#### [What is expected]
Look through the data and write out every line with the word "logo" in it.

** Opening Source material block **

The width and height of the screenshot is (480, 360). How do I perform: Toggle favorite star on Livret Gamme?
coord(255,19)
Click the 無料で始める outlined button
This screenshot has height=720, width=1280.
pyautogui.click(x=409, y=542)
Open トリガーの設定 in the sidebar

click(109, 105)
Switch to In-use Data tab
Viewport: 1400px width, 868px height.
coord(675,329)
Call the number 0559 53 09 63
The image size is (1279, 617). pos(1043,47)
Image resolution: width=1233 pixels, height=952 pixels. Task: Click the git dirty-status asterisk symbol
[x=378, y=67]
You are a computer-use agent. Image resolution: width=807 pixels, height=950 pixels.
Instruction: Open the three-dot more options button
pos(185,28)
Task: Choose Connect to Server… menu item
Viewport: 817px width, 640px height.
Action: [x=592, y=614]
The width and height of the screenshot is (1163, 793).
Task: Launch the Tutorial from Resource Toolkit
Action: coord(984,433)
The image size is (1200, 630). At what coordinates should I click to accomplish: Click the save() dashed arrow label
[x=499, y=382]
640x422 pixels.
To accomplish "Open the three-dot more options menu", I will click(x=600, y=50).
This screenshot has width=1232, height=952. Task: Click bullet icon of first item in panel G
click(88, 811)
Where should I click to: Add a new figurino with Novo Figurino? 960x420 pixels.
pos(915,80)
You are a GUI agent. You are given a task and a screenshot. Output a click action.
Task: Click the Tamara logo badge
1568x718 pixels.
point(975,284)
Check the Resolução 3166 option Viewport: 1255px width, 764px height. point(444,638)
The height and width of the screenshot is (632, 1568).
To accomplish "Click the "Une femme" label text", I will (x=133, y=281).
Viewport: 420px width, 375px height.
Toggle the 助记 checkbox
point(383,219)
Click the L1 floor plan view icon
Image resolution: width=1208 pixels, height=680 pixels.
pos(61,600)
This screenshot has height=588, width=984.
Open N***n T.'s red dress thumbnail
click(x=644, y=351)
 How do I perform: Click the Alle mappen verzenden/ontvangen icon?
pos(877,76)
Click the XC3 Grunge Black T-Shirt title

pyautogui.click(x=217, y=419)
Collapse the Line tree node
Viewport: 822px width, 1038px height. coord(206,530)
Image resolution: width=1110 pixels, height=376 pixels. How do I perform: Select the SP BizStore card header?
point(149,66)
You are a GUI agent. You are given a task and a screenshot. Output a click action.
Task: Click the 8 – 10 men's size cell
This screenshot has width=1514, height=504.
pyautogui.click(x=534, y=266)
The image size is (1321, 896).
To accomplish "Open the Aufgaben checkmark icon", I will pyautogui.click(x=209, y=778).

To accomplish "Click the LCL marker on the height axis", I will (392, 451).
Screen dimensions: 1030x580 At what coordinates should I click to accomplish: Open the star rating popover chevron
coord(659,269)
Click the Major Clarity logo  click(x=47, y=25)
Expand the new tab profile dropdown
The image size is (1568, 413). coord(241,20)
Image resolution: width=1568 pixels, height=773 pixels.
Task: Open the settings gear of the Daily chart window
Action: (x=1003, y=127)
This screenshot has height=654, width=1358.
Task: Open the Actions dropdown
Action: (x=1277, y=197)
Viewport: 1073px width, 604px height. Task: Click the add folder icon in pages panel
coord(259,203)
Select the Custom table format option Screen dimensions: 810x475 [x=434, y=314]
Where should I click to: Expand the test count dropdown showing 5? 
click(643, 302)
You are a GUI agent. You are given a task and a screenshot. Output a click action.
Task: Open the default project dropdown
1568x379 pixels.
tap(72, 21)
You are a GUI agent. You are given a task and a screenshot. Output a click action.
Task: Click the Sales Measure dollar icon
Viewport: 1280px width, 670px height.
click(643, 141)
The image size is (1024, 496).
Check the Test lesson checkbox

** Closing Source material block **

#### [The answer]
Task: Click the Tamara logo badge
Click the Major Clarity logo  click(x=47, y=25)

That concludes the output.